# How to solve Multi-Class Classification Problems

# Objective

This tutorial covers the **Multi-Class Classification** Problems in **Deep Learning** with **Tensorflow & Keras**.

#  Import Dependencies

In [None]:
#@title Import Dependencies
import tensorflow as tf
import numpy as np
import tensorflow_datasets as tfds
from tensorflow import keras
import matplotlib.pyplot as plt

import warnings
warnings.filterwarnings('ignore')

In [None]:
print("Num GPUs Available: ", len(tf.config.experimental.list_physical_devices('GPU')))

First, we will download the MNIST dataset.

In multi-class classification problems, we have **two options** to **encode** the true **labels**  by using either:

* integer numbers, or
* one-hot vector

We will experiment with both encodings to observe the effect of the combinations of various last layer's activation functions and loss functions on a Keras CNN model's performance.


In both experiments, we will discuss the relationship between
 ***Activation & Loss functions***,  ***label encodings***, and **accuracy metrics** in details.

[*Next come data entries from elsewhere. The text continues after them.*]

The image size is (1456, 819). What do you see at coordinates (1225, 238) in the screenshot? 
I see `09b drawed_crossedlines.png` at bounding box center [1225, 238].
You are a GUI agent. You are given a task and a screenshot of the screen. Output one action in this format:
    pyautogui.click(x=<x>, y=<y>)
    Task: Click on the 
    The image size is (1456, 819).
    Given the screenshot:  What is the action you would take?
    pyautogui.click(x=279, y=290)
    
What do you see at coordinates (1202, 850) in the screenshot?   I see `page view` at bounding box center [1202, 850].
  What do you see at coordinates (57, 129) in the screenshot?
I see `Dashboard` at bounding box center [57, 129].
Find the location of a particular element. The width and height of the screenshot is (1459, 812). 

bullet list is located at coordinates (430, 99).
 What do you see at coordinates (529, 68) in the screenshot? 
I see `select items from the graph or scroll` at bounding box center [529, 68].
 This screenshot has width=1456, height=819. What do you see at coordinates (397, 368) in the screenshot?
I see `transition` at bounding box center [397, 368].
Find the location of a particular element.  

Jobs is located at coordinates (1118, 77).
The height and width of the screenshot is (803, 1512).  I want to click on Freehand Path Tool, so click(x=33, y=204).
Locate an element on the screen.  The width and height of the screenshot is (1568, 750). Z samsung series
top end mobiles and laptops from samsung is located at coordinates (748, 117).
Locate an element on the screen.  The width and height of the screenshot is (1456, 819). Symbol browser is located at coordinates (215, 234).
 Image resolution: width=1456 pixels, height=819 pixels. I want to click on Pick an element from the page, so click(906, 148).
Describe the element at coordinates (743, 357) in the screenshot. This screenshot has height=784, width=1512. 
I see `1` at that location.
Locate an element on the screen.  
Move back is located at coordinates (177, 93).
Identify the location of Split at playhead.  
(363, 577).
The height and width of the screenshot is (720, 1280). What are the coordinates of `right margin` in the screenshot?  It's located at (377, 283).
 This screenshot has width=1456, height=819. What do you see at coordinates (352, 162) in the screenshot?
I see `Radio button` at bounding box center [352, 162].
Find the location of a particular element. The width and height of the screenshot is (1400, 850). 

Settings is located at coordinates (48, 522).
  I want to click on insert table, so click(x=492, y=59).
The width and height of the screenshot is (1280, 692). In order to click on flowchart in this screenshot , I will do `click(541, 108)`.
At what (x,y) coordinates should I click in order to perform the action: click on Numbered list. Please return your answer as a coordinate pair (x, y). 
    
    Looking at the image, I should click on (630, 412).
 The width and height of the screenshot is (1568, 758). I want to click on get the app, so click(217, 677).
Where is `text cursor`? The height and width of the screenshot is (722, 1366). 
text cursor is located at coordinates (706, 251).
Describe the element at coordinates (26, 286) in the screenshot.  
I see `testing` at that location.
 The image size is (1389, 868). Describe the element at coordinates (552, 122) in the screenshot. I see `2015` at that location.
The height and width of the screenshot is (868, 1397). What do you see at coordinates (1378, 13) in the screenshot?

We will understand why sometimes we could get **suprising results** when using ***different*** parameter settings other than the generally **recommended** ones.

As a result, we will **gain insight** about activation  and loss functions and their inteactions.

If you are ready, let's get started!

---
# Load a Multi-Label Dataset
I pick the MNIST dataset a famous multi label dataset

First let's load the MNIST dataset from [Tensorflow Datasets](https://www.tensorflow.org/datasets)

In [None]:
[ds_raw_train, ds_raw_test], info = tfds.load('mnist', 
                                              split=['train[:10%]','test[:10%]'], 
                                              as_supervised=True, 
                                              with_info=True)

Check the number of samples in Train and Test datasets

In [None]:
print("Number of samples in train : ", ds_raw_train.cardinality().numpy(),
      " in test : ",ds_raw_test.cardinality().numpy())

Observe the information about labels

In [None]:
print("Number of classes/labels: ",info.features["label"].num_classes)
print("Names of classes/labels: ",info.features["label"].names)

labels= info.features["label"].names

See some sample images (data) with their true labels

In [None]:
def show_samples(dataset):
  fig=plt.figure(figsize=(16, 16))
  columns = 3
  rows = 3
  
  print(columns*rows,"samples from the dataset")
  i=1
  for a,b in dataset.take(columns*rows): 
    fig.add_subplot(rows, columns, i)
    plt.imshow(np.squeeze(a))
    #plt.imshow(a.numpy())
    plt.title("image shape:"+ str(a.shape)+" ("+str(b.numpy()) +")" )

    i=i+1
  plt.show()
show_samples(ds_raw_test)

Notice that:**
* There are **10 classes** 
* For each sample, there is a **single integer value per class** 



### Let's resize and scale the images so that we can save time in training

In [None]:
#VGG16 expects min 32 x 32 
def resize_scale_image(image, label):
  image = tf.image.resize(image, [32, 32])
  image = image/255.0
  image = tf.image.grayscale_to_rgb(image)
  return image, label

In [None]:
ds_train_resize_scale=ds_raw_train.map(resize_scale_image)
ds_test_resize_scale=ds_raw_test.map(resize_scale_image)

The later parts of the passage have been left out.